Why does gradual pressure work?  Because any time my competitor is working and I am not, they are gaining on me if they are behind, pulling past me if we are even, and extending their lead if they are ahead.  No good.  Instead, I will work when they are not.  That lets me gain on them if I am behind, or pull past them if we are even, or extend my lead if I am ahead.  I want them to recognize this psychologically.  I want them to see that am willing to outwork them.  I want them to feel a fragment of resentment every time they spend an idle hour, because they realize they just handed me a little bit of market share.

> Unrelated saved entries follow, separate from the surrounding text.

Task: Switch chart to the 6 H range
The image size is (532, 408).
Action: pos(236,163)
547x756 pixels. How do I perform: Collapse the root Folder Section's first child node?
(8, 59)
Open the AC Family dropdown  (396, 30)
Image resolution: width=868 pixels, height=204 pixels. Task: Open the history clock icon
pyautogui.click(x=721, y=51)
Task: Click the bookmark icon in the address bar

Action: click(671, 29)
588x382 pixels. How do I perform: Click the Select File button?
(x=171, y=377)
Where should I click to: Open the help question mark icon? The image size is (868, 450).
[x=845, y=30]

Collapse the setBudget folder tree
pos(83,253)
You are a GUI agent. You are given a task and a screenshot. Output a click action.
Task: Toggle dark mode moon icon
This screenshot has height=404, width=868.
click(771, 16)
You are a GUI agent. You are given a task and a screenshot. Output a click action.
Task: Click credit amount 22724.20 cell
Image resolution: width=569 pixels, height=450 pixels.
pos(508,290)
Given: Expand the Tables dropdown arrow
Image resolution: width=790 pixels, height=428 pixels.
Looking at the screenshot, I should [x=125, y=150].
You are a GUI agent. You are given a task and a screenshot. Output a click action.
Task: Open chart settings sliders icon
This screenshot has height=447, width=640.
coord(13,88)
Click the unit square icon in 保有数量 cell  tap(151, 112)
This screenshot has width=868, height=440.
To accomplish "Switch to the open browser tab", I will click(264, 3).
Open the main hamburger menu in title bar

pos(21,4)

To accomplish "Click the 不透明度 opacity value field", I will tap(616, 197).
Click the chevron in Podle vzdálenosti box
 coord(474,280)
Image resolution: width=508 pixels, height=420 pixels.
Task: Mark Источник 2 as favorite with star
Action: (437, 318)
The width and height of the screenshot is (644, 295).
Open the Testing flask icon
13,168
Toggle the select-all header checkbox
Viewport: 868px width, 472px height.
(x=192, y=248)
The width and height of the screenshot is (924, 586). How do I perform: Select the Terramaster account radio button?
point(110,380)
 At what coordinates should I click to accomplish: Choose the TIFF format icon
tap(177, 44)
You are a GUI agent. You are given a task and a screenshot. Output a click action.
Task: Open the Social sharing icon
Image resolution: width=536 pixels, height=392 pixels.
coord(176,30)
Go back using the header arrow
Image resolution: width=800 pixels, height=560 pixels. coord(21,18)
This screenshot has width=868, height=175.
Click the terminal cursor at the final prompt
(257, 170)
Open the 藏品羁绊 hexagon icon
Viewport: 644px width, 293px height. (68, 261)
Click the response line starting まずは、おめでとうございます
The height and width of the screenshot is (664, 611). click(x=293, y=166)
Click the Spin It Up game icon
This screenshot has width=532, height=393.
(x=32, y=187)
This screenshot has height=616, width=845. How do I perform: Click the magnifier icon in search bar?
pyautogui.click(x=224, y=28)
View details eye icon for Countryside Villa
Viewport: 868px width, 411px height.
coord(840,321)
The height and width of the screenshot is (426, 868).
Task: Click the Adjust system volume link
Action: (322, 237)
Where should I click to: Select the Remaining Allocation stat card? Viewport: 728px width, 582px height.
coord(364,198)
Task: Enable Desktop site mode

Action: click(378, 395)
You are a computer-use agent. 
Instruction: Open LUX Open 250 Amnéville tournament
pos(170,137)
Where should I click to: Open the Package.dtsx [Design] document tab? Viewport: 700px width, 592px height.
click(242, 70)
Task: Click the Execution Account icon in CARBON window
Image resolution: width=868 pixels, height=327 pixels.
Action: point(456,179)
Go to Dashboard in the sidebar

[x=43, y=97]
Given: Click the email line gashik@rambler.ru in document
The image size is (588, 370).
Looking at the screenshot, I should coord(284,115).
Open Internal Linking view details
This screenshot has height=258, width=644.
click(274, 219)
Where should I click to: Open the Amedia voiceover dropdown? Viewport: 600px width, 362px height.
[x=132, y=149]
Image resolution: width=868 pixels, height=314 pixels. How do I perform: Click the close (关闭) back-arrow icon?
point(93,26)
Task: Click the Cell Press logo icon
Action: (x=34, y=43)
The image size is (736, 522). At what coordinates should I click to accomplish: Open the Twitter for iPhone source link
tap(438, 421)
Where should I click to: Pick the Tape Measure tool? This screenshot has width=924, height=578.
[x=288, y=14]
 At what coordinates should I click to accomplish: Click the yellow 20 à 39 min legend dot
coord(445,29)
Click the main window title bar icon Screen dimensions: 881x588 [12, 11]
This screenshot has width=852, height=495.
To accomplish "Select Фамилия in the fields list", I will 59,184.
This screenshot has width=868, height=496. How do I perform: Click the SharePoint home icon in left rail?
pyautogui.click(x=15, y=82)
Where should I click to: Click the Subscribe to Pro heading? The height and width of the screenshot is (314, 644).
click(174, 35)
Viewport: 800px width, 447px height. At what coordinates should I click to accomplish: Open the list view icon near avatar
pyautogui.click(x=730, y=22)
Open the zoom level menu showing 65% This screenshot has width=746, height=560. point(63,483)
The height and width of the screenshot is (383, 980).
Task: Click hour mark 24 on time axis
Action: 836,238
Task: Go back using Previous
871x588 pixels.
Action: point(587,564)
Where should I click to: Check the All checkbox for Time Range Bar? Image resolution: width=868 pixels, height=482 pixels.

I am willing to run that grind week in and week out.  And then, every now and again, I get to step away and they get to make up a bit of lost materiĆ©l.  In 2014 or 2015, I could not realistically be away very much.  The store was still on life support from the partner splits of 2014.  My trips in 2015 to the GAMA Trade Show and the GTS Distribution Atlanta Open House just about hit my limits, and I had to spend a lot of time during both trips on the phone or computer putting out fires.  By last year things were stable enough that I was able to enjoy GAMA, then later an extended holiday at my parents' place, then a four-day weekend in Flagstaff with my other family members, and a few other impromptu days away besides.  My managers and staff really grew the beard, and took a level in "we got this."  But if things had hit the fan in 2016, I was only ever really a couple of hours away.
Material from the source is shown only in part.